■ Task instructions
Your answer must be the lines from the one containing "Viewport: 761px width, 367px" through the last line of the records below, copied exactly, with the pictures left out.
════
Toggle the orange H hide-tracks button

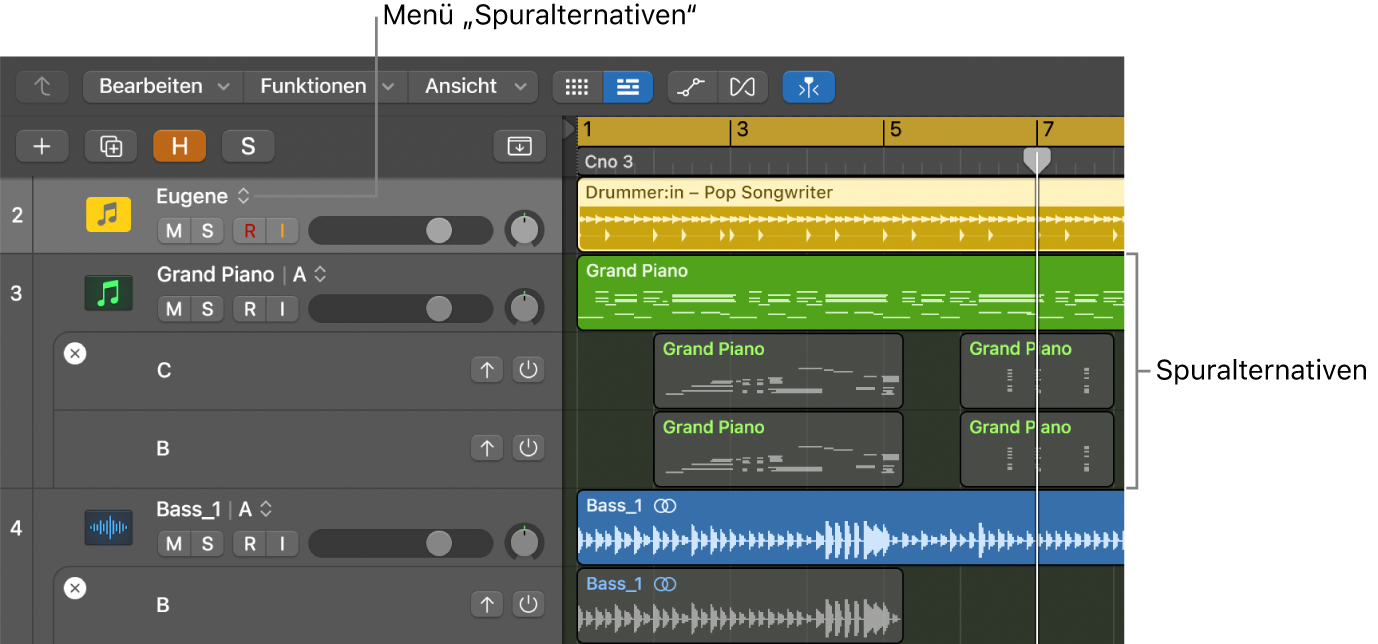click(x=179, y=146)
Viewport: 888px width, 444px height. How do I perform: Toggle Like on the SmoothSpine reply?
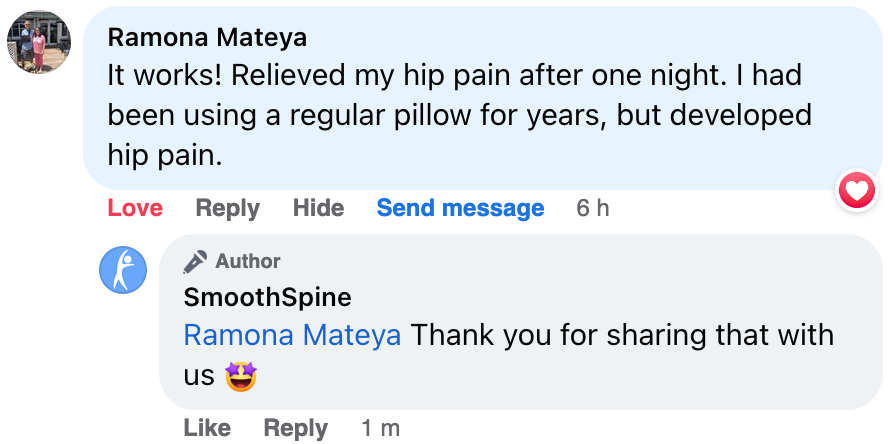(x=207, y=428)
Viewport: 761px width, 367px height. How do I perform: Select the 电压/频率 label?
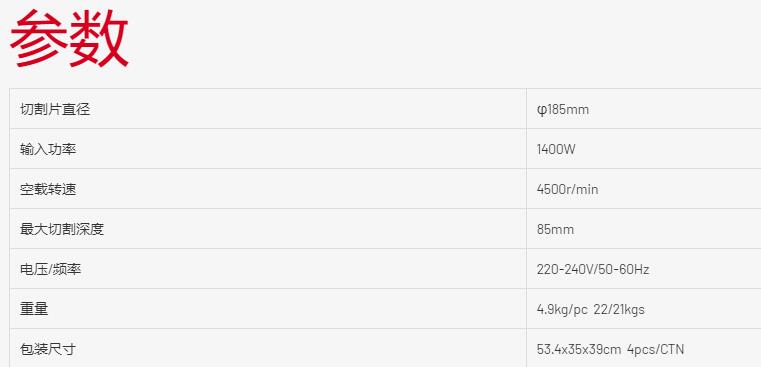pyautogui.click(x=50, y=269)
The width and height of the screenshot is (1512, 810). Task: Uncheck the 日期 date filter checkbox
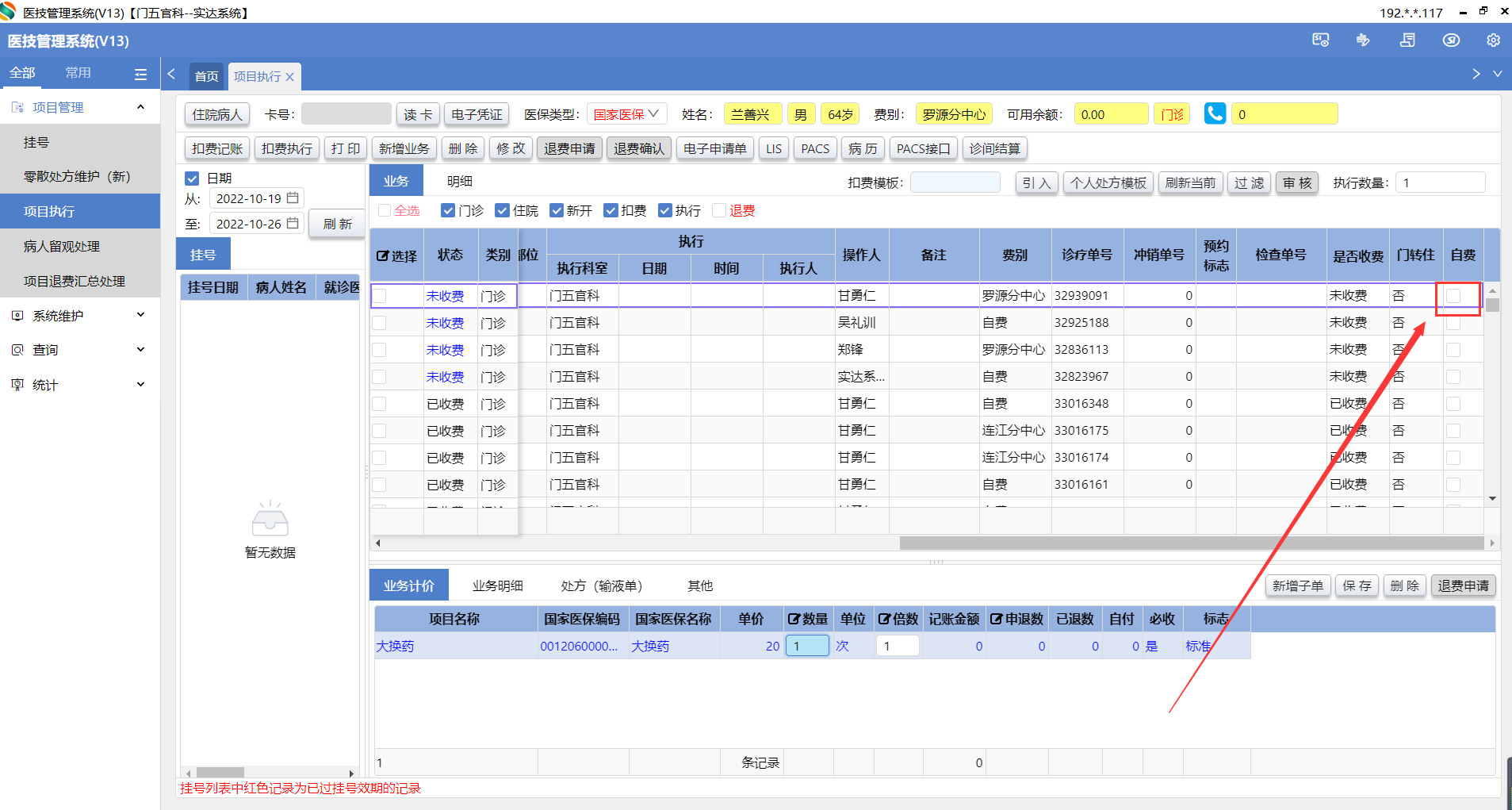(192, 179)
════
■ Exercise response
Viewport: 761px width, 367px height. How do I perform: Select the 电压/频率 label?
pyautogui.click(x=50, y=269)
The width and height of the screenshot is (1512, 810). Task: Uncheck the 日期 date filter checkbox
(192, 179)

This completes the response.